Select and reproduce each line of the listing below that bears the string "seconds".
──────────────────────────────
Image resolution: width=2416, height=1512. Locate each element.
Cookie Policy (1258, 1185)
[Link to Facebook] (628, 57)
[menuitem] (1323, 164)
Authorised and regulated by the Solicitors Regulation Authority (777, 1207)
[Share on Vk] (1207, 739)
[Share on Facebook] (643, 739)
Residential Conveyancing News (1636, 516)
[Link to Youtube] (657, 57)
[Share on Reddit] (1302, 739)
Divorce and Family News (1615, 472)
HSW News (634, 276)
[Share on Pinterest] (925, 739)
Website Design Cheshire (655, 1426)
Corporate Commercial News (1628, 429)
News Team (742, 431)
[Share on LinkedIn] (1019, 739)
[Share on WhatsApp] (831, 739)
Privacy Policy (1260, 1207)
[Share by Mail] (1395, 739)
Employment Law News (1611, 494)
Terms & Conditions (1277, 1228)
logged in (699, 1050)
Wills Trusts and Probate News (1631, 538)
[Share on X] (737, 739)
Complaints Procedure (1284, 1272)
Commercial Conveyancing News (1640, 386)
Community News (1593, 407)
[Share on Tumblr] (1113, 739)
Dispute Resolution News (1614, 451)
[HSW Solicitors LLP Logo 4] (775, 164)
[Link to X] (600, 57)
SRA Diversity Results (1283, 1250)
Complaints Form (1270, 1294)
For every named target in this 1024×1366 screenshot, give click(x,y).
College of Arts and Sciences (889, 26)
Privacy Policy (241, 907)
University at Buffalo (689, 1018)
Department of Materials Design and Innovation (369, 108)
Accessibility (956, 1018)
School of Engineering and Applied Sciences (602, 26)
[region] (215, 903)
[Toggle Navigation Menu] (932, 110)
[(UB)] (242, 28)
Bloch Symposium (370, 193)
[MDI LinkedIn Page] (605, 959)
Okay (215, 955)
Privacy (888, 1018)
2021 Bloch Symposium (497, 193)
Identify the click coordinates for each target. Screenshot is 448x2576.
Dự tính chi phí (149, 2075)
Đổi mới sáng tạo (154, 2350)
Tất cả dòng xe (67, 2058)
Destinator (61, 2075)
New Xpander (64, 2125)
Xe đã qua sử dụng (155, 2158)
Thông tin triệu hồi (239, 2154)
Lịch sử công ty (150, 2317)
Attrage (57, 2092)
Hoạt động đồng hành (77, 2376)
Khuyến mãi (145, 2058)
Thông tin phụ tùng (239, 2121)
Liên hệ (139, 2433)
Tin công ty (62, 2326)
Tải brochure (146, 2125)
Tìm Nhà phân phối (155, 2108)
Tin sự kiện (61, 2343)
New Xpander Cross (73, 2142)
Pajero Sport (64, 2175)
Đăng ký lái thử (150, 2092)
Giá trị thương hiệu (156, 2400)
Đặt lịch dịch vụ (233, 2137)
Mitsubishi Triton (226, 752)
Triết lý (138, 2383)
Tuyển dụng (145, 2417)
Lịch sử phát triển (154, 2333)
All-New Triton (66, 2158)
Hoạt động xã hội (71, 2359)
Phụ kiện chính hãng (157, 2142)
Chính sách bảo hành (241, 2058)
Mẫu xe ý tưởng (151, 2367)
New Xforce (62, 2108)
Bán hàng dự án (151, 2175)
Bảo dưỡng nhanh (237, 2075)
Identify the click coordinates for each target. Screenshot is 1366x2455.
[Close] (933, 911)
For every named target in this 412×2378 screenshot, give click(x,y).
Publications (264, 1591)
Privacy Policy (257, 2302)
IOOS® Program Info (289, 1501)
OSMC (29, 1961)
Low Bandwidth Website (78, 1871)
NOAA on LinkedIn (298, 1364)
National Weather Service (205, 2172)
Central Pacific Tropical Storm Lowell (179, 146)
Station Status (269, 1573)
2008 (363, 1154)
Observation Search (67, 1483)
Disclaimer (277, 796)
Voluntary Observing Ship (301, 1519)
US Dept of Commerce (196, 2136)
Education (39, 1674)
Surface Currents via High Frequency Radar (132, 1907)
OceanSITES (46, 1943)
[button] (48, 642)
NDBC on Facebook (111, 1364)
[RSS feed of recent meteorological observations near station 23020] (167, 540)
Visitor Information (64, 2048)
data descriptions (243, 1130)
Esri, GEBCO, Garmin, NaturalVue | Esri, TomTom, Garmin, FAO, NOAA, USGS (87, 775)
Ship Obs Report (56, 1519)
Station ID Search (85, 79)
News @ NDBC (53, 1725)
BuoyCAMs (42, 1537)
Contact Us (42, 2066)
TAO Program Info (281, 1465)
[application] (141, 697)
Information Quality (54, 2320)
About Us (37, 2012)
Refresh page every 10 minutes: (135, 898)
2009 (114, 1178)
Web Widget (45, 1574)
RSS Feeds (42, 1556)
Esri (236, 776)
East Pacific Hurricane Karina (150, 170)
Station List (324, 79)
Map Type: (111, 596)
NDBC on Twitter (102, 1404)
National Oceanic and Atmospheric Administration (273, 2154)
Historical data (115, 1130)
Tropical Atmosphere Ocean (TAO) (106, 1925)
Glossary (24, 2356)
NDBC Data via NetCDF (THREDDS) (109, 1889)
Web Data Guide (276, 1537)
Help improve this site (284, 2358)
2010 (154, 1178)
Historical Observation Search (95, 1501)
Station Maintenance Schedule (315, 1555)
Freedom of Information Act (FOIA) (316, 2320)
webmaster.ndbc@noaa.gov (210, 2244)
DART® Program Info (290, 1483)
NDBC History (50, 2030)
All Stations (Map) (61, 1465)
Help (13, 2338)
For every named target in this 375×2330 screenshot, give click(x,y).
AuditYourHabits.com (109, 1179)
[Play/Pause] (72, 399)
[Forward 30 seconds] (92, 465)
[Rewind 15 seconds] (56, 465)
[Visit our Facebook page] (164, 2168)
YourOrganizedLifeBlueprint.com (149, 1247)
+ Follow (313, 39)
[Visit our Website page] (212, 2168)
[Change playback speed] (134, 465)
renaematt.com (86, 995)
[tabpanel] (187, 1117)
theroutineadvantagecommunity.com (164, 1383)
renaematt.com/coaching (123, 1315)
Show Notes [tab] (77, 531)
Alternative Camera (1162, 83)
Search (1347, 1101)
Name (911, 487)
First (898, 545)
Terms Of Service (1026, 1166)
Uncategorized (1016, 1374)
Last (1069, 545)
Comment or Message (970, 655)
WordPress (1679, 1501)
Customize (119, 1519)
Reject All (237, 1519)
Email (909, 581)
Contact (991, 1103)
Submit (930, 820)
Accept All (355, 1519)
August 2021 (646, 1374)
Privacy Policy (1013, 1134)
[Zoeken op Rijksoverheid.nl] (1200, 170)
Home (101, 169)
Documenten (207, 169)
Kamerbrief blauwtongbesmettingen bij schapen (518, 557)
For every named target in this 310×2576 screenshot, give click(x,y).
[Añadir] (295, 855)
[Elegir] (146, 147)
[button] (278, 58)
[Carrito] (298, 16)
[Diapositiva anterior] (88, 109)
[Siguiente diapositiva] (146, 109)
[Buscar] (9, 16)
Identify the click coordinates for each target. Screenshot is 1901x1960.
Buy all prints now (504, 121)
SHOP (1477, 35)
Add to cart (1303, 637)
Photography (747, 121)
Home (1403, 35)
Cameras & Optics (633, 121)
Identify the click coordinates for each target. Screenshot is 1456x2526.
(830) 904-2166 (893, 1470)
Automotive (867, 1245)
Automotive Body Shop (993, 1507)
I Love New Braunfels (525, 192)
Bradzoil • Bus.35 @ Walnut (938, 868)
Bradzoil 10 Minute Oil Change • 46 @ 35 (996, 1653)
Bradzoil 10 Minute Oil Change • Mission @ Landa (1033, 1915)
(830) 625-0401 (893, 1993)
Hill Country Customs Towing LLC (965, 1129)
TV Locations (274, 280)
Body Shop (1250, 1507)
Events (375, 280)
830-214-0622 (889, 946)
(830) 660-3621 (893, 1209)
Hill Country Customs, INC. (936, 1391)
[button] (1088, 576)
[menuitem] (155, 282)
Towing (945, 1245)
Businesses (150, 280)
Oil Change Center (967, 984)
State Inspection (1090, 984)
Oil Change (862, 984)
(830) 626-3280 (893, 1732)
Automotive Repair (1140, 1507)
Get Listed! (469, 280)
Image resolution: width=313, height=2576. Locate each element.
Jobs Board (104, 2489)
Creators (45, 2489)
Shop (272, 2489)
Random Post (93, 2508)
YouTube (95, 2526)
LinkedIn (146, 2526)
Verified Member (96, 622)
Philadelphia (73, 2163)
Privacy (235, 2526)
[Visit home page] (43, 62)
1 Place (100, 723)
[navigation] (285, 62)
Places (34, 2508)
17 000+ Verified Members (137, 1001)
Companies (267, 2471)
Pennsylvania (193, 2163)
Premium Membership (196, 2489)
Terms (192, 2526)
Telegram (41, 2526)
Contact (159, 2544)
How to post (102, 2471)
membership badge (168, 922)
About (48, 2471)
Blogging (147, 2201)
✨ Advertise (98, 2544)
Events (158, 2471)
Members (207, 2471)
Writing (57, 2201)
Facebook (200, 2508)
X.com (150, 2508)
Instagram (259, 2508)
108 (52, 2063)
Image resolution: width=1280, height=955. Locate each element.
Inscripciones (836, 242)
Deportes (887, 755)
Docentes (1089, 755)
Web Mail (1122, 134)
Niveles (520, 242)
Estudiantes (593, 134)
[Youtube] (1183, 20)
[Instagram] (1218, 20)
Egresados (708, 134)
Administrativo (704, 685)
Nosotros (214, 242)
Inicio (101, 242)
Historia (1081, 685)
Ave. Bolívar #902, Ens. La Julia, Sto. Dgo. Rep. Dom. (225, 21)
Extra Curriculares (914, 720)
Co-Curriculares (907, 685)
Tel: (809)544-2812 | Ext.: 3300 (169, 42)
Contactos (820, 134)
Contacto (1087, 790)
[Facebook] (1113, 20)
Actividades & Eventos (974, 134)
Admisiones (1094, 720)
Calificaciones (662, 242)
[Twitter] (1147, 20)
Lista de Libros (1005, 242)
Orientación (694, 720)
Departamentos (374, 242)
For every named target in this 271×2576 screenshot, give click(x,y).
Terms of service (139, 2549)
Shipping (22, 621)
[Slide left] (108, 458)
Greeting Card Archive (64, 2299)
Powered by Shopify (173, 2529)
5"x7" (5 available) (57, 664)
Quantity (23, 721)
──────────────────────────────
Exercise answer:
[Forward 30 seconds] (92, 465)
[Rewind 15 seconds] (56, 465)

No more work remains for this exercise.